**TASK DIRECTIONS**
Leaving nothing out, set down all the data exactly.

**DATA TO PROCESS**
/---
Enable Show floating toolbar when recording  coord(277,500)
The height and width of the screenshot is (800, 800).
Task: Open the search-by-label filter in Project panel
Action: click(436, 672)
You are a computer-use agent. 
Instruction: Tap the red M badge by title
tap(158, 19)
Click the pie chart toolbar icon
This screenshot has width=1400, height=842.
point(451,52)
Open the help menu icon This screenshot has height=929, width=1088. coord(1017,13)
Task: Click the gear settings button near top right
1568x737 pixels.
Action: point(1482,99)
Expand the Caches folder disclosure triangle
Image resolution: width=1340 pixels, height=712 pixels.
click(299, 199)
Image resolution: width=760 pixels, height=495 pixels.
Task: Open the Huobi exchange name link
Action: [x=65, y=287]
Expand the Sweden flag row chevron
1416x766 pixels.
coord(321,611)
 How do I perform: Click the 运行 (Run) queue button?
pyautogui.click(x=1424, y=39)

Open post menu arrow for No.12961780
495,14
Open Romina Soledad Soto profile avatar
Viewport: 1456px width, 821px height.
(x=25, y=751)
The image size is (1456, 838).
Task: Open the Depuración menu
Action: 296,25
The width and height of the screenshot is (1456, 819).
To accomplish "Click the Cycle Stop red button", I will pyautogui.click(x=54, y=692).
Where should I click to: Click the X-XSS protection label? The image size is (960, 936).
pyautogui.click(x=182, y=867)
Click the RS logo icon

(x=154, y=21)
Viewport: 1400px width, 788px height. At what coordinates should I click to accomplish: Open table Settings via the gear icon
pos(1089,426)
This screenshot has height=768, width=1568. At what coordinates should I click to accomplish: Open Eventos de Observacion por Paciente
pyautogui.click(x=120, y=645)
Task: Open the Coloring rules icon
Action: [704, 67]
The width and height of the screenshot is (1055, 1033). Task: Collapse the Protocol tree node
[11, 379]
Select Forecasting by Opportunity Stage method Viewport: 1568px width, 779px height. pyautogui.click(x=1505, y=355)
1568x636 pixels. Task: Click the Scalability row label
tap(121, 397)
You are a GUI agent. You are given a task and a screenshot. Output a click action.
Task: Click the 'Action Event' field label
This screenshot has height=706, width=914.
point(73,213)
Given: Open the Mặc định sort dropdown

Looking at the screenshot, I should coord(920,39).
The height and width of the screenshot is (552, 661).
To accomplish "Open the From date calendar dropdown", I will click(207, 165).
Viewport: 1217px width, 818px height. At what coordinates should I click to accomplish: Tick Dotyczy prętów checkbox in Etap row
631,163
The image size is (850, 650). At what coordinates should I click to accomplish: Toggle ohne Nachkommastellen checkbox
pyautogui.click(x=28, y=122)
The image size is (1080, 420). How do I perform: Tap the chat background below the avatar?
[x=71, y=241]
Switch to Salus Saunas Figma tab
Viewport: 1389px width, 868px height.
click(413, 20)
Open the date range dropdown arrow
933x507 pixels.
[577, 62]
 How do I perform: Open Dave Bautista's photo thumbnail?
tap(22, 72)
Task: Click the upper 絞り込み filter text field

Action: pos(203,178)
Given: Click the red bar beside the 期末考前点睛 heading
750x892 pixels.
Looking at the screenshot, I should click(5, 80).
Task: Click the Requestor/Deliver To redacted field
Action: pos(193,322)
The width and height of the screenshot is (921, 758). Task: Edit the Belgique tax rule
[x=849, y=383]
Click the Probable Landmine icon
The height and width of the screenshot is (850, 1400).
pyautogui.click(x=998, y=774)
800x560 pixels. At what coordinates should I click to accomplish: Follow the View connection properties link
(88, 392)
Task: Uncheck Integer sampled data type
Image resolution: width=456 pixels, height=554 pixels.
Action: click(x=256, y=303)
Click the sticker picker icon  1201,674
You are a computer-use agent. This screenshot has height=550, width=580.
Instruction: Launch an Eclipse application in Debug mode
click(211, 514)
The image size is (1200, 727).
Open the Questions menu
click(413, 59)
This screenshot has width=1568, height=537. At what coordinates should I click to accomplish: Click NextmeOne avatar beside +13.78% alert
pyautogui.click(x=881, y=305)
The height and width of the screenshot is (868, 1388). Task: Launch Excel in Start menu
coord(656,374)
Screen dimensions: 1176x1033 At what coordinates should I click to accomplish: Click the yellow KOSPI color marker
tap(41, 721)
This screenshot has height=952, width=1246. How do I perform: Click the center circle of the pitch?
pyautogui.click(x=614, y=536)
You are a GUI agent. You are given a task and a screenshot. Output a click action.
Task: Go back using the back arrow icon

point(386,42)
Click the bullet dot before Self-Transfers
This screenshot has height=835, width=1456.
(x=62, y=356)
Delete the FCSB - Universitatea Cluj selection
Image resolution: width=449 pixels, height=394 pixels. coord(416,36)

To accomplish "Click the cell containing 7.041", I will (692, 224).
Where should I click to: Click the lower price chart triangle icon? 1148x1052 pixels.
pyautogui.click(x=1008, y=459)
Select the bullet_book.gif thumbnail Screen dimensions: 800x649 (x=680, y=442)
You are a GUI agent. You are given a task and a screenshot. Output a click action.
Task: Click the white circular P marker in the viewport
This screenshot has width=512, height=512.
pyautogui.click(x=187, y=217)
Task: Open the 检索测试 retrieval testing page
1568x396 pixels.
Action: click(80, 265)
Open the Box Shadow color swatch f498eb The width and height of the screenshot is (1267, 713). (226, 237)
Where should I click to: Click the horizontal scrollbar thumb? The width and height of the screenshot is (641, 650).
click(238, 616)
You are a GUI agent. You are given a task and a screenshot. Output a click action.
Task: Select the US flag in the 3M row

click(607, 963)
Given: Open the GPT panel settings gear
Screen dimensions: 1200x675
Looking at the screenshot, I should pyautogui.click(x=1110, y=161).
\---
**SOLUTION BELOW**
Enable Show floating toolbar when recording  coord(277,500)
The height and width of the screenshot is (800, 800).
Task: Open the search-by-label filter in Project panel
Action: click(436, 672)
You are a computer-use agent. 
Instruction: Tap the red M badge by title
tap(158, 19)
Click the pie chart toolbar icon
This screenshot has width=1400, height=842.
point(451,52)
Open the help menu icon This screenshot has height=929, width=1088. coord(1017,13)
Task: Click the gear settings button near top right
1568x737 pixels.
Action: point(1482,99)
Expand the Caches folder disclosure triangle
Image resolution: width=1340 pixels, height=712 pixels.
click(299, 199)
Image resolution: width=760 pixels, height=495 pixels.
Task: Open the Huobi exchange name link
Action: [x=65, y=287]
Expand the Sweden flag row chevron
1416x766 pixels.
coord(321,611)
 How do I perform: Click the 运行 (Run) queue button?
pyautogui.click(x=1424, y=39)

Open post menu arrow for No.12961780
495,14
Open Romina Soledad Soto profile avatar
Viewport: 1456px width, 821px height.
(x=25, y=751)
The image size is (1456, 838).
Task: Open the Depuración menu
Action: 296,25
The width and height of the screenshot is (1456, 819).
To accomplish "Click the Cycle Stop red button", I will pyautogui.click(x=54, y=692).
Where should I click to: Click the X-XSS protection label? The image size is (960, 936).
pyautogui.click(x=182, y=867)
Click the RS logo icon

(x=154, y=21)
Viewport: 1400px width, 788px height. At what coordinates should I click to accomplish: Open table Settings via the gear icon
pos(1089,426)
This screenshot has height=768, width=1568. At what coordinates should I click to accomplish: Open Eventos de Observacion por Paciente
pyautogui.click(x=120, y=645)
Task: Open the Coloring rules icon
Action: [704, 67]
The width and height of the screenshot is (1055, 1033). Task: Collapse the Protocol tree node
[11, 379]
Select Forecasting by Opportunity Stage method Viewport: 1568px width, 779px height. pyautogui.click(x=1505, y=355)
1568x636 pixels. Task: Click the Scalability row label
tap(121, 397)
You are a GUI agent. You are given a task and a screenshot. Output a click action.
Task: Click the 'Action Event' field label
This screenshot has height=706, width=914.
point(73,213)
Given: Open the Mặc định sort dropdown

Looking at the screenshot, I should coord(920,39).
The height and width of the screenshot is (552, 661).
To accomplish "Open the From date calendar dropdown", I will click(207, 165).
Viewport: 1217px width, 818px height. At what coordinates should I click to accomplish: Tick Dotyczy prętów checkbox in Etap row
631,163
The image size is (850, 650). At what coordinates should I click to accomplish: Toggle ohne Nachkommastellen checkbox
pyautogui.click(x=28, y=122)
The image size is (1080, 420). How do I perform: Tap the chat background below the avatar?
[x=71, y=241]
Switch to Salus Saunas Figma tab
Viewport: 1389px width, 868px height.
click(413, 20)
Open the date range dropdown arrow
933x507 pixels.
[577, 62]
 How do I perform: Open Dave Bautista's photo thumbnail?
tap(22, 72)
Task: Click the upper 絞り込み filter text field

Action: pos(203,178)
Given: Click the red bar beside the 期末考前点睛 heading
750x892 pixels.
Looking at the screenshot, I should click(5, 80).
Task: Click the Requestor/Deliver To redacted field
Action: pos(193,322)
The width and height of the screenshot is (921, 758). Task: Edit the Belgique tax rule
[x=849, y=383]
Click the Probable Landmine icon
The height and width of the screenshot is (850, 1400).
pyautogui.click(x=998, y=774)
800x560 pixels. At what coordinates should I click to accomplish: Follow the View connection properties link
(88, 392)
Task: Uncheck Integer sampled data type
Image resolution: width=456 pixels, height=554 pixels.
Action: click(x=256, y=303)
Click the sticker picker icon  1201,674
You are a computer-use agent. This screenshot has height=550, width=580.
Instruction: Launch an Eclipse application in Debug mode
click(211, 514)
The image size is (1200, 727).
Open the Questions menu
click(413, 59)
This screenshot has width=1568, height=537. At what coordinates should I click to accomplish: Click NextmeOne avatar beside +13.78% alert
pyautogui.click(x=881, y=305)
The height and width of the screenshot is (868, 1388). Task: Launch Excel in Start menu
coord(656,374)
Screen dimensions: 1176x1033 At what coordinates should I click to accomplish: Click the yellow KOSPI color marker
tap(41, 721)
This screenshot has height=952, width=1246. How do I perform: Click the center circle of the pitch?
pyautogui.click(x=614, y=536)
You are a GUI agent. You are given a task and a screenshot. Output a click action.
Task: Go back using the back arrow icon

point(386,42)
Click the bullet dot before Self-Transfers
This screenshot has height=835, width=1456.
(x=62, y=356)
Delete the FCSB - Universitatea Cluj selection
Image resolution: width=449 pixels, height=394 pixels. coord(416,36)

To accomplish "Click the cell containing 7.041", I will (692, 224).
Where should I click to: Click the lower price chart triangle icon? 1148x1052 pixels.
pyautogui.click(x=1008, y=459)
Select the bullet_book.gif thumbnail Screen dimensions: 800x649 (x=680, y=442)
You are a GUI agent. You are given a task and a screenshot. Output a click action.
Task: Click the white circular P marker in the viewport
This screenshot has width=512, height=512.
pyautogui.click(x=187, y=217)
Task: Open the 检索测试 retrieval testing page
1568x396 pixels.
Action: click(80, 265)
Open the Box Shadow color swatch f498eb The width and height of the screenshot is (1267, 713). (226, 237)
Where should I click to: Click the horizontal scrollbar thumb? The width and height of the screenshot is (641, 650).
click(238, 616)
You are a GUI agent. You are given a task and a screenshot. Output a click action.
Task: Select the US flag in the 3M row

click(607, 963)
Given: Open the GPT panel settings gear
Screen dimensions: 1200x675
Looking at the screenshot, I should pyautogui.click(x=1110, y=161).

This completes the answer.